| mgram | R Documentation | 
Calculates simple Mantel correlograms.
mgram(species.d, space.d, breaks, nclass, stepsize, equiprobable = FALSE, nperm = 1000,
    mrank = FALSE, nboot = 500, pboot = 0.9, cboot = 0.95,
    alternative = "two.sided", trace = FALSE)
| species.d | lower-triangular dissimilarity matrix. | 
| space.d | lower-triangular matrix of geographic distances. | 
| breaks | locations of class breaks. If specified, overrides nclass and stepsize. | 
| nclass | number of distance classes. If not specified, Sturge's rule will be used to determine an appropriate number of classes. | 
| stepsize | width of each distance class. If not specified, nclass and the range of space.d will be used to calculate an appropriate default. | 
| equiprobable | if TRUE, create nclass classes of equal number of distances; if FALSE, create nclass classes of equal width | 
| nperm | number of permutations to use. If set to 0, the permutation test will be omitted. | 
| mrank | if this is set to FALSE (the default option), Pearson correlations will be used. If set to TRUE, the Spearman correlation (correlation ranked distances) will be used. | 
| nboot | number of iterations to use for the bootstrapped confidence limits. If set to 0, the bootstrapping will be omitted. | 
| pboot | the level at which to resample the data for the bootstrapping procedure. | 
| cboot | the level of the confidence limits to estimate. | 
| alternative | default is "two.sided", and returns p-values for H0: rM = 0. The alternative is "one.sided", which returns p-values for H0: rM <= 0. | 
| trace | if TRUE, returns progress indicators. | 
This function calculates Mantel correlograms, and tests the hypothesis that the mean compositional dissimilarity within a distance class differs from the mean of all the other distance classes combined. The Mantel correlogram is essentially a multivariate autocorrelation function. The Mantel r represents the dissimilarity in variable composition (often species composition) at a particular lag distance, and significance is tested in reference to all distance classes.

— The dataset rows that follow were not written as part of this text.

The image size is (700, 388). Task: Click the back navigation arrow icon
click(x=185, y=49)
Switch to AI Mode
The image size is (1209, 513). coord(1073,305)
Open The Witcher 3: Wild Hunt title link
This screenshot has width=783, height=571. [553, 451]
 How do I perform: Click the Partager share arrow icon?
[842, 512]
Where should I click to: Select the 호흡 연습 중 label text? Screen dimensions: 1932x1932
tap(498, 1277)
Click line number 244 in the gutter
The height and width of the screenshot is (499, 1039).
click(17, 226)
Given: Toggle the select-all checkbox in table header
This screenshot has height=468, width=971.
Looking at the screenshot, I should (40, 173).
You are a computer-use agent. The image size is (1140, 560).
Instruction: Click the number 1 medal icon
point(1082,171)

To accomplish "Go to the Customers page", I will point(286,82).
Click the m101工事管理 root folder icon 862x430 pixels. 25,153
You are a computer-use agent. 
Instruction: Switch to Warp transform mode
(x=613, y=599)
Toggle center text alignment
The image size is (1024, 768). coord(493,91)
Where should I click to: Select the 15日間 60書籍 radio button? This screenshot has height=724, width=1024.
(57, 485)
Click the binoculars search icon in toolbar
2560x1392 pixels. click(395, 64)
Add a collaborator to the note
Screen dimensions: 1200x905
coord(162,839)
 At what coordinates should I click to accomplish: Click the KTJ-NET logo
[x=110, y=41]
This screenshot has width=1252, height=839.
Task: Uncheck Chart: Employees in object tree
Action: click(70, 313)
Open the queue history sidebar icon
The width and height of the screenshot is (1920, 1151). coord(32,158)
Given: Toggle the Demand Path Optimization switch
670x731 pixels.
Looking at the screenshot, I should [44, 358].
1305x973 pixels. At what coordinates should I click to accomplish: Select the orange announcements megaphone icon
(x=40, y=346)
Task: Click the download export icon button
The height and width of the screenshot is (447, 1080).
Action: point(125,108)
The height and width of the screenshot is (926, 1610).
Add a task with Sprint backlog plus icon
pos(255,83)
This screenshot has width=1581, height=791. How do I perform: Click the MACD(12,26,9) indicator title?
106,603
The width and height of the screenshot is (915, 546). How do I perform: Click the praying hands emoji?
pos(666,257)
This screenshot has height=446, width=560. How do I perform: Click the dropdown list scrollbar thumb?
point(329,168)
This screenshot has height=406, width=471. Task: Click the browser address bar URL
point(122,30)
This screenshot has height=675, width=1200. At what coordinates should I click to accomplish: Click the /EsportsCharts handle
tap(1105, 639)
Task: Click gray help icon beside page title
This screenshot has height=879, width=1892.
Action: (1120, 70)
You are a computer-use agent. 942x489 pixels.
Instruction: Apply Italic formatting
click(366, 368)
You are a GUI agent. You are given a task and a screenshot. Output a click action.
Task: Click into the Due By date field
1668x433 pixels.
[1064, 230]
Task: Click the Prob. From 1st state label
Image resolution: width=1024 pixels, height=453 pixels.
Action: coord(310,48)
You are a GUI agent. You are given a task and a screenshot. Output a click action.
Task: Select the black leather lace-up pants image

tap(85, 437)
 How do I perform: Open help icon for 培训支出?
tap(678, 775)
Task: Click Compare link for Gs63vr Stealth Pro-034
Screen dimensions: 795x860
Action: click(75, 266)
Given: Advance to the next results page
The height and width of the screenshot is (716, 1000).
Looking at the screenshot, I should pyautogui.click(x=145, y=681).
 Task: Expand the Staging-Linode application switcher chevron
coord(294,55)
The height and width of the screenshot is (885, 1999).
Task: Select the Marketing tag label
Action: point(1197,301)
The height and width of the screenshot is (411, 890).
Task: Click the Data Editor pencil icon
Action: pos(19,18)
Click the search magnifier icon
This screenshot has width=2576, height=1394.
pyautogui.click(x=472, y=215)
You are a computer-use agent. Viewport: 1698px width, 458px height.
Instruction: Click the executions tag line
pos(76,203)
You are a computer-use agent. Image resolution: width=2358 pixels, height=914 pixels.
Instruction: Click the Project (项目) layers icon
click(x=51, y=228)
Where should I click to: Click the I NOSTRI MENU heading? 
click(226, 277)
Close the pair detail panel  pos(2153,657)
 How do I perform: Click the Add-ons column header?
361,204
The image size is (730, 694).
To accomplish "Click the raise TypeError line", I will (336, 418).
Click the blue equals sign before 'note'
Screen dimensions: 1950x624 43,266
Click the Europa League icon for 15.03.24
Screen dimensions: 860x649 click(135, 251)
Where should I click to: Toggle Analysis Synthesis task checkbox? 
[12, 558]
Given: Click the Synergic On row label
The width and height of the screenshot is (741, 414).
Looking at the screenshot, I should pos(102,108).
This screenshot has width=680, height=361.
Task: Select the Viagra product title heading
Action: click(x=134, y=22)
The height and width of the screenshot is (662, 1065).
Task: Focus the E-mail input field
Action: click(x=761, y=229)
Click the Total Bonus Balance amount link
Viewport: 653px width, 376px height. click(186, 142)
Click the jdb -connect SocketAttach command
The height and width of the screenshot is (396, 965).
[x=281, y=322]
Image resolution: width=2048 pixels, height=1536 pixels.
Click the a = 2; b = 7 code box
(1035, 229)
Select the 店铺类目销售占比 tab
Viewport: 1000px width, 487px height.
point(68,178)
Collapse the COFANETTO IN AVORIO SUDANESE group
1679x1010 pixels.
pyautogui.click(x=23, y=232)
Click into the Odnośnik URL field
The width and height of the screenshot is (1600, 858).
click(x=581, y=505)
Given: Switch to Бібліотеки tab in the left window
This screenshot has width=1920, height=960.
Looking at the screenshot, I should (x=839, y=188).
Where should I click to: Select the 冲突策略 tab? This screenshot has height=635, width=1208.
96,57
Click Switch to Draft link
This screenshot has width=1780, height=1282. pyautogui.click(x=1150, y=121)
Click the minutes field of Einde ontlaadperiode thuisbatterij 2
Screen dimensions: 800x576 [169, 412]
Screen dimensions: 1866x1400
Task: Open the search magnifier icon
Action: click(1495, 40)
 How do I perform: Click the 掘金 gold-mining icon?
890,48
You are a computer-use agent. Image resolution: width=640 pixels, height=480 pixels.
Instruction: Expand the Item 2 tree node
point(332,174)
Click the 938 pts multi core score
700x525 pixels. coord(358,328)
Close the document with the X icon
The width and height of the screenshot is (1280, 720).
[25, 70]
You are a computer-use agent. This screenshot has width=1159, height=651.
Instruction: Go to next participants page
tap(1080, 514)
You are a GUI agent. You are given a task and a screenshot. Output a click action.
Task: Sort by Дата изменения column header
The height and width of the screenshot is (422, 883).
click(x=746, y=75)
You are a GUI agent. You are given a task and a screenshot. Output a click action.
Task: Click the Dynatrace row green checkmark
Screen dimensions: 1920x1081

Returns an object of class mgram, which is a list with two elements. mgram is a matrix with one row for each distance class and 6 columns:
| lag  | midpoint of the distance class. | 
| ngroup  | number of distances in that class. | 
| mantelr  | Mantel r value. | 
| pval  | p-value for the test chosen. | 
| llim  | lower bound of confidence limit for mantelr. | 
| ulim  | upper bound of confidence limit for mantelr. | 
resids is NA for objects calculated by mgram().
Sarah Goslee
Legendre, P. and M. Fortin. 1989. Spatial pattern and ecological analysis. Vegetatio 80:107-138.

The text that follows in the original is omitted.